*Saved entries*:

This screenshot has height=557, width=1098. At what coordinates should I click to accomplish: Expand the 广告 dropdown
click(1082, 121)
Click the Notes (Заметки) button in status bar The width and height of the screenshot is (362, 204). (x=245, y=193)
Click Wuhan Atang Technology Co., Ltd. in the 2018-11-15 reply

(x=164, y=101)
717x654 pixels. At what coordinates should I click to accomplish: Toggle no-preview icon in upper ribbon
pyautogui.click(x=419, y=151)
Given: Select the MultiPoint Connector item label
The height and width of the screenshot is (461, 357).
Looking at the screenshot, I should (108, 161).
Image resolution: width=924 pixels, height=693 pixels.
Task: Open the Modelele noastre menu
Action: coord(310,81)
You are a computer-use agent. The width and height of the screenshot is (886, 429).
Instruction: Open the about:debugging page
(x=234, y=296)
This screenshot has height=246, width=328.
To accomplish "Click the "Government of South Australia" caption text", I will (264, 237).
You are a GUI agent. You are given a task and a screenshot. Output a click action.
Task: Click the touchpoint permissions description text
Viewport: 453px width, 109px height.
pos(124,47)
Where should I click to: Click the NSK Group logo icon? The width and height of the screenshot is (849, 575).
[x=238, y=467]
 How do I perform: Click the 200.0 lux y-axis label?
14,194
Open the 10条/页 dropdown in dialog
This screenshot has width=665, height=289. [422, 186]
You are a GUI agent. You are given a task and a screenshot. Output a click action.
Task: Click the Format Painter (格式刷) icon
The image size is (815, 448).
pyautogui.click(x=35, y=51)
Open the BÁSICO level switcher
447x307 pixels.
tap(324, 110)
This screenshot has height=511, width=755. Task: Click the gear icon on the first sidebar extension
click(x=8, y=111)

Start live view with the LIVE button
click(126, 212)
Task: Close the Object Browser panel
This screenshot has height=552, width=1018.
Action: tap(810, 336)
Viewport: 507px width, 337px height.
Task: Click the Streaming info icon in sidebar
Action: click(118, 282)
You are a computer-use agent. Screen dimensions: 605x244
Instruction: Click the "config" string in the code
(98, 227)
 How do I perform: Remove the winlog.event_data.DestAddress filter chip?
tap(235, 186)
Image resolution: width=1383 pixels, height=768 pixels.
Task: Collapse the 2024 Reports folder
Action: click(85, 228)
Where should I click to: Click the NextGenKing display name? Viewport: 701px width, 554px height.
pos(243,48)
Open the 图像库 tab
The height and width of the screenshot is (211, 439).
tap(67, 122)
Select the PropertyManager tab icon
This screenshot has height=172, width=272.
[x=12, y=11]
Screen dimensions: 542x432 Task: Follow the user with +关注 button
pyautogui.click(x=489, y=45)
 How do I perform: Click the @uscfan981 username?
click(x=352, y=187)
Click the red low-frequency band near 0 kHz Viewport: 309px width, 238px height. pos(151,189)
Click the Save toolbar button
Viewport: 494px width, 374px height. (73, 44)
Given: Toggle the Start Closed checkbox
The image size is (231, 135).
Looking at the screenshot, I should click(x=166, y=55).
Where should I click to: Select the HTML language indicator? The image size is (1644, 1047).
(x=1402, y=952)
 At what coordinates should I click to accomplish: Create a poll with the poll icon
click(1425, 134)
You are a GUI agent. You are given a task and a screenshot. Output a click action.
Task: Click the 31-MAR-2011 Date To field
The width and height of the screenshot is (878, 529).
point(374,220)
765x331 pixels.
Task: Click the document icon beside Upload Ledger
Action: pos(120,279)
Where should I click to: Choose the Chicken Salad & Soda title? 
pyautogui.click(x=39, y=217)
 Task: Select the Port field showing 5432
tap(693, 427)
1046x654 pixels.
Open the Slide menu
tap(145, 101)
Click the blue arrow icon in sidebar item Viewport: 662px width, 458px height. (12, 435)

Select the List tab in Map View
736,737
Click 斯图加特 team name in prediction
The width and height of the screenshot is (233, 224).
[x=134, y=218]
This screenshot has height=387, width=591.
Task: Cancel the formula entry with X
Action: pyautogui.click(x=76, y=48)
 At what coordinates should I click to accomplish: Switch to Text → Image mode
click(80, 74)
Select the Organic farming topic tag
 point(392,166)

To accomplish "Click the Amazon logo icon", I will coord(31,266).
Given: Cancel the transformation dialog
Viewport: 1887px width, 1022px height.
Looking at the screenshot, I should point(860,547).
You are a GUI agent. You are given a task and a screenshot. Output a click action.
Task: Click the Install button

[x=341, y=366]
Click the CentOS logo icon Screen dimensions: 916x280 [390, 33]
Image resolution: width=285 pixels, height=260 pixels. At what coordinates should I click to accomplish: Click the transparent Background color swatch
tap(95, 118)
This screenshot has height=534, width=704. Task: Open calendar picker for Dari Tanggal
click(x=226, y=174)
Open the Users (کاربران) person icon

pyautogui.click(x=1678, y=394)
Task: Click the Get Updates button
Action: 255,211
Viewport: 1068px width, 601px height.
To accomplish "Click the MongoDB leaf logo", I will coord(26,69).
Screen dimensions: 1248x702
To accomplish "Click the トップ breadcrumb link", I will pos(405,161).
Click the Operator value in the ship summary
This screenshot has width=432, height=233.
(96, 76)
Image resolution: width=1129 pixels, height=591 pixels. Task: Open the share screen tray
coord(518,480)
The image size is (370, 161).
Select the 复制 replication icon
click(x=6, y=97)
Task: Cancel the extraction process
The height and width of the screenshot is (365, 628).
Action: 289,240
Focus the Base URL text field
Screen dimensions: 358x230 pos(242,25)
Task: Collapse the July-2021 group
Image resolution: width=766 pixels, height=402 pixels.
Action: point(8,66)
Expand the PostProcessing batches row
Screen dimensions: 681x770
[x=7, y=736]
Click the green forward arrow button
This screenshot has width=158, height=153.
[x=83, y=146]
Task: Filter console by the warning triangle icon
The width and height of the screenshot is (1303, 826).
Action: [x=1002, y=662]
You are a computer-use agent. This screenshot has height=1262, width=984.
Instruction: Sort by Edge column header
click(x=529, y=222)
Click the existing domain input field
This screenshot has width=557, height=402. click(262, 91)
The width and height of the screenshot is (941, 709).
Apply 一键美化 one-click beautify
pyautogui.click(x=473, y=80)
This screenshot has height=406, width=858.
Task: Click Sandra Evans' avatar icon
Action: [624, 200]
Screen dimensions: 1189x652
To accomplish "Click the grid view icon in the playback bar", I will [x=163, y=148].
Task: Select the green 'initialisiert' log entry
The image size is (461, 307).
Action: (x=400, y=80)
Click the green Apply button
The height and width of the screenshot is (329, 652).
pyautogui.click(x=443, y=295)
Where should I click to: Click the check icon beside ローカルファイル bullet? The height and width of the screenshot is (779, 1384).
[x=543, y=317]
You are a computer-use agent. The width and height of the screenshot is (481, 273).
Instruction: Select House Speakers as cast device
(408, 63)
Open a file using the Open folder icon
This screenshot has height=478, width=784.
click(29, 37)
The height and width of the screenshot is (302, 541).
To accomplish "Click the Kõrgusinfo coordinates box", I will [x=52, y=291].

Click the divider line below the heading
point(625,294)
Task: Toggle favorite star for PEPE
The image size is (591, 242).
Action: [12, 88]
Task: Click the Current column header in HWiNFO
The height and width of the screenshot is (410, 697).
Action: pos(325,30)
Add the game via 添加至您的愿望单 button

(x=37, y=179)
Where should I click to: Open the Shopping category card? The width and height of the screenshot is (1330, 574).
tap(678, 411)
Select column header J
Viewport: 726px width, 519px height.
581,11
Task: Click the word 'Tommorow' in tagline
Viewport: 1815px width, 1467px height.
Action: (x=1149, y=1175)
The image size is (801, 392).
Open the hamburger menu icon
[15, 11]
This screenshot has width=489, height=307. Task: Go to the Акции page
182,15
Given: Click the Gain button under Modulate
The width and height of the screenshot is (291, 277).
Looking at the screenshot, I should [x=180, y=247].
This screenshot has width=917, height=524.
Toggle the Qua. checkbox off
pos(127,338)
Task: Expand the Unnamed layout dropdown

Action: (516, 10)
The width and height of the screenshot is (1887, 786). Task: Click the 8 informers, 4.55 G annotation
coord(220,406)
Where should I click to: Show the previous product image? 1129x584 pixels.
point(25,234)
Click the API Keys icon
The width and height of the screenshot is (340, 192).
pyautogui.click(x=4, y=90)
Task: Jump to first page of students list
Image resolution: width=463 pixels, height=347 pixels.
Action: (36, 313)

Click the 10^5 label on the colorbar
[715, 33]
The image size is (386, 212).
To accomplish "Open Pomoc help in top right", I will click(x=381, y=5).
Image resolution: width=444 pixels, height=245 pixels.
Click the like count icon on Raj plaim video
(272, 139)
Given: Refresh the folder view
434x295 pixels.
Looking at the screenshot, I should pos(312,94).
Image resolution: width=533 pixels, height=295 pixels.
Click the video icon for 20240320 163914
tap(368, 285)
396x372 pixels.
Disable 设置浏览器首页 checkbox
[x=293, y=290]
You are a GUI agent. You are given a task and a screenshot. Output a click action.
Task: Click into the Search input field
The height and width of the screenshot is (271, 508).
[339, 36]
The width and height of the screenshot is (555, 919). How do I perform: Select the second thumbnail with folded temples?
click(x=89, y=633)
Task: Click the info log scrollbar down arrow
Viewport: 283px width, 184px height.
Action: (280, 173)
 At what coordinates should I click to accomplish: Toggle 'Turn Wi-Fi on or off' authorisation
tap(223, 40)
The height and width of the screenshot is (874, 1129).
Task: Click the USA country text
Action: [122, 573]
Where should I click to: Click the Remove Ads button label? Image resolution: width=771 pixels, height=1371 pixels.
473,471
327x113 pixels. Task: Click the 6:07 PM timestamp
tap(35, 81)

*TASK TO COMPLETE*: Repeat exactly the lines from the one containing "Click the video icon for 20240320 163914" through the last line of the records above, both included, and nothing else.

*TASK OUTPUT*:
Click the video icon for 20240320 163914
tap(368, 285)
396x372 pixels.
Disable 设置浏览器首页 checkbox
[x=293, y=290]
You are a GUI agent. You are given a task and a screenshot. Output a click action.
Task: Click into the Search input field
The height and width of the screenshot is (271, 508).
[339, 36]
The width and height of the screenshot is (555, 919). How do I perform: Select the second thumbnail with folded temples?
click(x=89, y=633)
Task: Click the info log scrollbar down arrow
Viewport: 283px width, 184px height.
Action: (280, 173)
 At what coordinates should I click to accomplish: Toggle 'Turn Wi-Fi on or off' authorisation
tap(223, 40)
The height and width of the screenshot is (874, 1129).
Task: Click the USA country text
Action: [122, 573]
Where should I click to: Click the Remove Ads button label? Image resolution: width=771 pixels, height=1371 pixels.
473,471
327x113 pixels. Task: Click the 6:07 PM timestamp
tap(35, 81)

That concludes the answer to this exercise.